Texte à lire:
<<<<

Je n’avais encore jamais vécu de conseil de classe. Ce qui m’a frappée, c’est l’ambiance démocratique qui en ressortait. Chacun a sa fonction, il y a un maitre du temps, un responsable de donner la parole, un président, un autre fait l’appel sur une tablette. Le président du jour avait mémorisé tout un long texte. Je me suis demandé comment il avait fait pour retenir une telle quantité de phrases. Stéphanie m’a expliqué qu’en début d’année, c’était elle qui tenait ce rôle mais qu’au fil du temps, il y en a qui voulaient tenir le rôle. Et donc, ils étaient motivés à apprendre ce texte car ils avaient envie d’« être le président ». Sur l’écran, on pouvait lire le nom et le prénom de l’enfant, sa photo et l’élève devait cocher si la personne appelée était présente ou absente. Ils proposent des idées, des projets, discutent de ce qu’ils souhaitent voir dans leur classe. Les enfants argumentent comme des « grands ». Il m’arrivait parfois d’oublier que j’étais en maternelle ! J’ai aussi eu l’occasion de me rendre compte que même si la titulaire n’était pas présente dans la pièce, la classe fonctionne d’elle – même ! La maitresse lit l’ordre du jour et prend note des décisions du conseil. Les élèves appréciaient vraiment le conseil lorsque le temps était terminé, il y en a même un qui a dit : « Hoooo ! » et on sentait une réelle déception.

>>>>

Enregistrements:
<<<<

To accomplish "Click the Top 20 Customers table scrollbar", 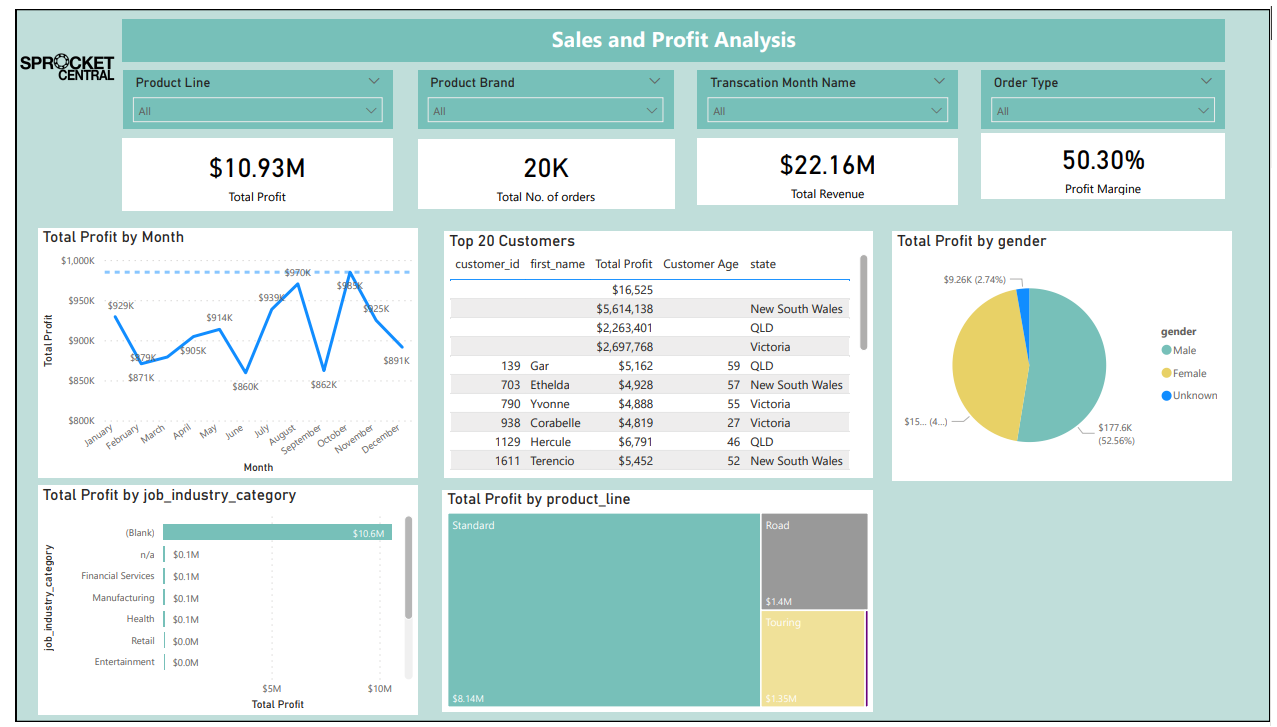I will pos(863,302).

>>>>
<<<<

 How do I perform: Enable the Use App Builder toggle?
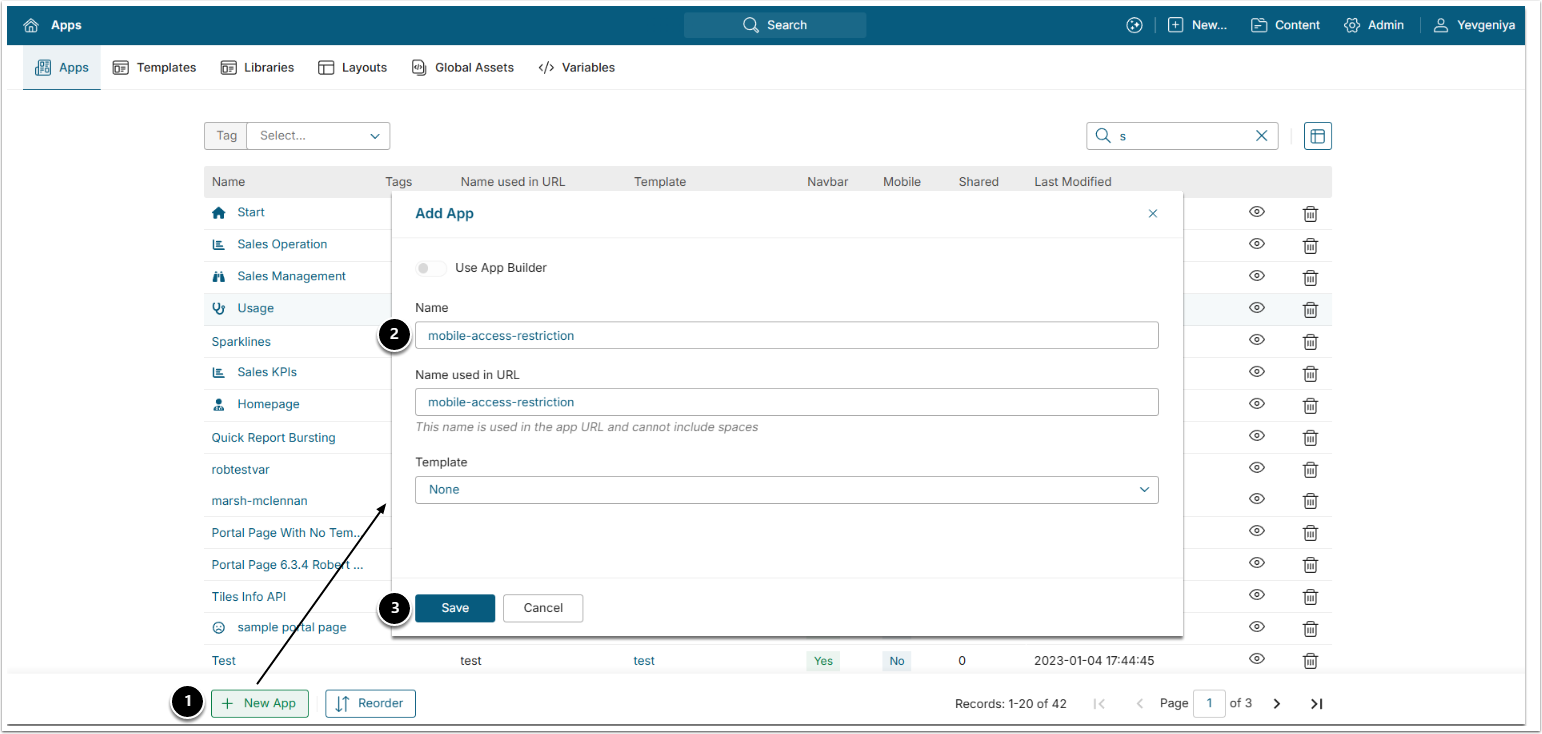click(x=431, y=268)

>>>>

Exercices:
1. Résumez sous forme de liste le paragraphe du texte sur le conseil de classe qui commence par « Je n’avais encore jamais vécu », en conservant ses faits principaux.
2. Dites si chaque affirmation concorde avec le texte sur le conseil de classe, en répondant par oui ou non et en citant les mots décisifs du texte : (a) la maitresse fait l’appel sur la tablette ; (b) la maitresse prend note des décisions du conseil ; (c) les élèves sont contents quand le conseil se termine.

Corrigé détaillé:
1.
- Il s’agit d’une première expérience d’un conseil de classe, marquée par son ambiance démocratique.
- Chacun a une fonction : maitre du temps, responsable de donner la parole, président, appel sur une tablette.
- Le président du jour avait mémorisé un long texte. En début d’année, Stéphanie tenait ce rôle, puis des élèves ont voulu le prendre et se sont motivés pour apprendre le texte.
- L’écran affiche le nom, le prénom et la photo de l’enfant, et l’élève coche « présent » ou « absent ».
- Les enfants proposent des idées et des projets, discutent de leur classe et argumentent comme des « grands ».
- La classe fonctionne même en l’absence de la titulaire. La maitresse lit l’ordre du jour et note les décisions.
- Les élèves apprécient le conseil et montrent une réelle déception quand il se termine.

2.
(a) Non : « un autre fait l’appel sur une tablette » et « l’élève devait cocher si la personne appelée était présente ou absente ».
(b) Oui : « La maitresse lit l’ordre du jour et prend note des décisions du conseil. »
(c) Non : « on sentait une réelle déception ».